**Task brief:**
Repeat the entries below word for word, though any picture in them should be dropped.

....

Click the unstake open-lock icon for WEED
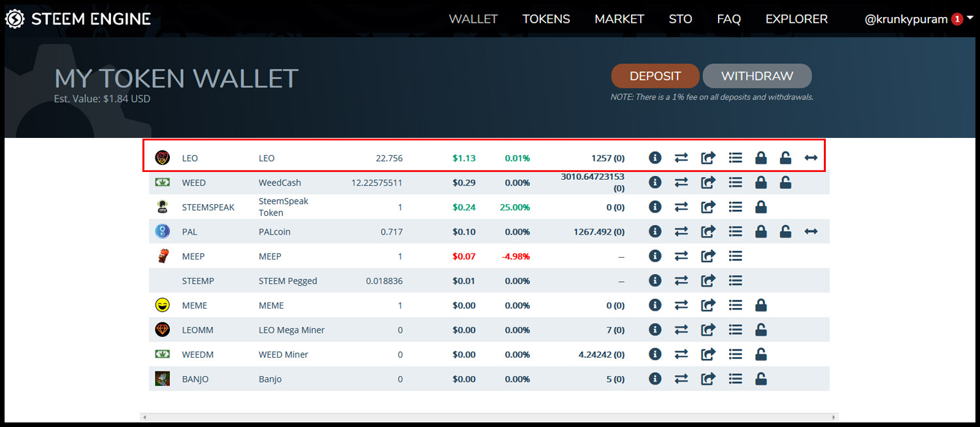 click(x=785, y=182)
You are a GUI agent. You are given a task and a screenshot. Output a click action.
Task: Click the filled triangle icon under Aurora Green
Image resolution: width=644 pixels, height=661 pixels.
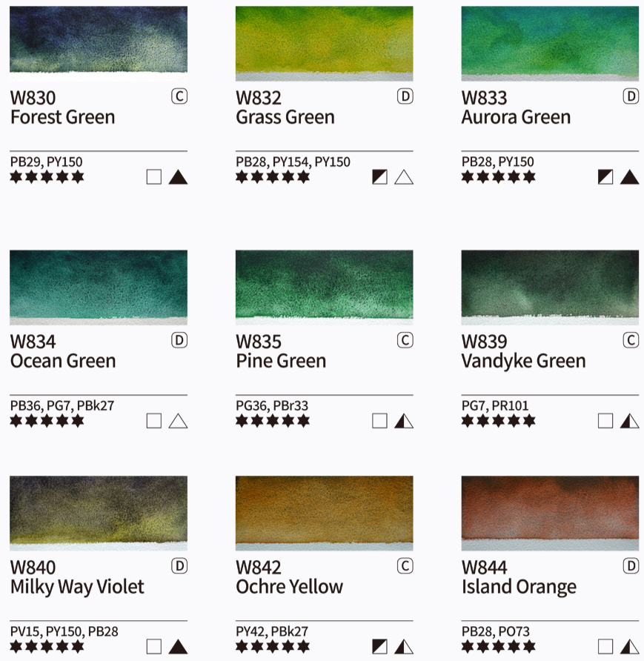tap(630, 177)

....

**Response for this exercise:**
Click the unstake open-lock icon for WEED
 click(x=785, y=182)
You are a GUI agent. You are given a task and a screenshot. Output a click action.
Task: Click the filled triangle icon under Aurora Green
Image resolution: width=644 pixels, height=661 pixels.
tap(630, 177)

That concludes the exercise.